People generally tend to buy more liquid soap products for hand washing than solid soap bars, often driven by a fear of other people’s bacteria lurking on bar soap. Companies have encouraged the notion that using liquid soap was more hygienic with clever marketing as there is a higher profit margin from the more expensive product.
In terms of COVID-19, both liquid soap and bar soap have been shown to be equally as efficient in washing our hands. Although bacteria may stay on a bar of soap between washing, studies have consistently shown that this does not contaminate the next user. But most studies on bar soap are based on bacteria not viruses.
The NHS, World Health Organisation, and Centres for Disease Control do not stipulate whether to use a bar or liquid soap. A precaution with bar soap is to keep it dry and not let it lie in a puddle of germ-loving sludge.
The environmental impact of solid bars vs. liquid soap
From an environmental point of view, the bar of soap is the overall winner. It also tends to have a smaller list of simple ingredients.
The environmental impact of liquid soap is thought to be higher due to the fact it:
- Is heavier: Containing lots of water, liquid soaps are likely to be heavier than bar soap, resulting in a higher carbon footprint for transportation.
- Involves more packaging: Packaging for body washes and liquid soaps tend to be plastic bottles that end up in landfill or our oceans. Even if the bottle is made from recycled plastic, a thin paper wrapper or no wrapper for soap bars is better.
- Contains petroleum: Many shower gels and body washes are made of petroleum-derived synthetic detergents and need emulsifying agents and stabilisers to maintain their consistency.
- Damages aquatic life: What you use on your body ends up in the water system. Liquid detergents may contain harmful substances that can bioaccumulate in living organisms.
The best way to clean your hands is the old-fashioned way.
Some forms of hand-cleansing are better than others, said Dr. Neha Vyas, a family medicine physician at Cleveland Clinic. She says, for the most part, hand sanitizers play “second fiddle” to the actual act of washing your hands.

• [DATASET ENTRIES]
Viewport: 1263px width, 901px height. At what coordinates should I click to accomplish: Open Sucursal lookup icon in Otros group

==

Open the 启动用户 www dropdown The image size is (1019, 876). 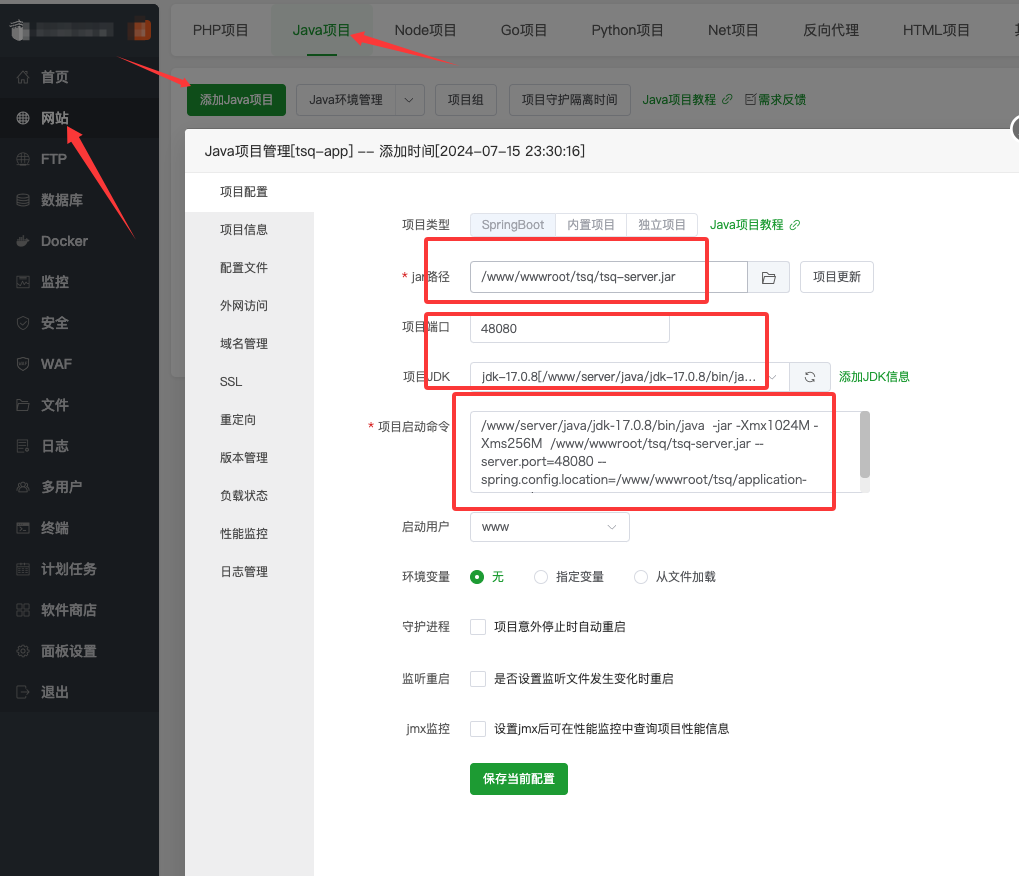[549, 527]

• [WORK TASK]
Transcribe the full text on bar and liquid soap word for word, with nothing changed. The records are separate material and have nothing to do with the text on bar and liquid soap.

• [ANSWER SPACE]
People generally tend to buy more liquid soap products for hand washing than solid soap bars, often driven by a fear of other people’s bacteria lurking on bar soap. Companies have encouraged the notion that using liquid soap was more hygienic with clever marketing as there is a higher profit margin from the more expensive product.
In terms of COVID-19, both liquid soap and bar soap have been shown to be equally as efficient in washing our hands. Although bacteria may stay on a bar of soap between washing, studies have consistently shown that this does not contaminate the next user. But most studies on bar soap are based on bacteria not viruses.
The NHS, World Health Organisation, and Centres for Disease Control do not stipulate whether to use a bar or liquid soap. A precaution with bar soap is to keep it dry and not let it lie in a puddle of germ-loving sludge.
The environmental impact of solid bars vs. liquid soap
From an environmental point of view, the bar of soap is the overall winner. It also tends to have a smaller list of simple ingredients.
The environmental impact of liquid soap is thought to be higher due to the fact it:
- Is heavier: Containing lots of water, liquid soaps are likely to be heavier than bar soap, resulting in a higher carbon footprint for transportation.
- Involves more packaging: Packaging for body washes and liquid soaps tend to be plastic bottles that end up in landfill or our oceans. Even if the bottle is made from recycled plastic, a thin paper wrapper or no wrapper for soap bars is better.
- Contains petroleum: Many shower gels and body washes are made of petroleum-derived synthetic detergents and need emulsifying agents and stabilisers to maintain their consistency.
- Damages aquatic life: What you use on your body ends up in the water system. Liquid detergents may contain harmful substances that can bioaccumulate in living organisms.
The best way to clean your hands is the old-fashioned way.
Some forms of hand-cleansing are better than others, said Dr. Neha Vyas, a family medicine physician at Cleveland Clinic. She says, for the most part, hand sanitizers play “second fiddle” to the actual act of washing your hands.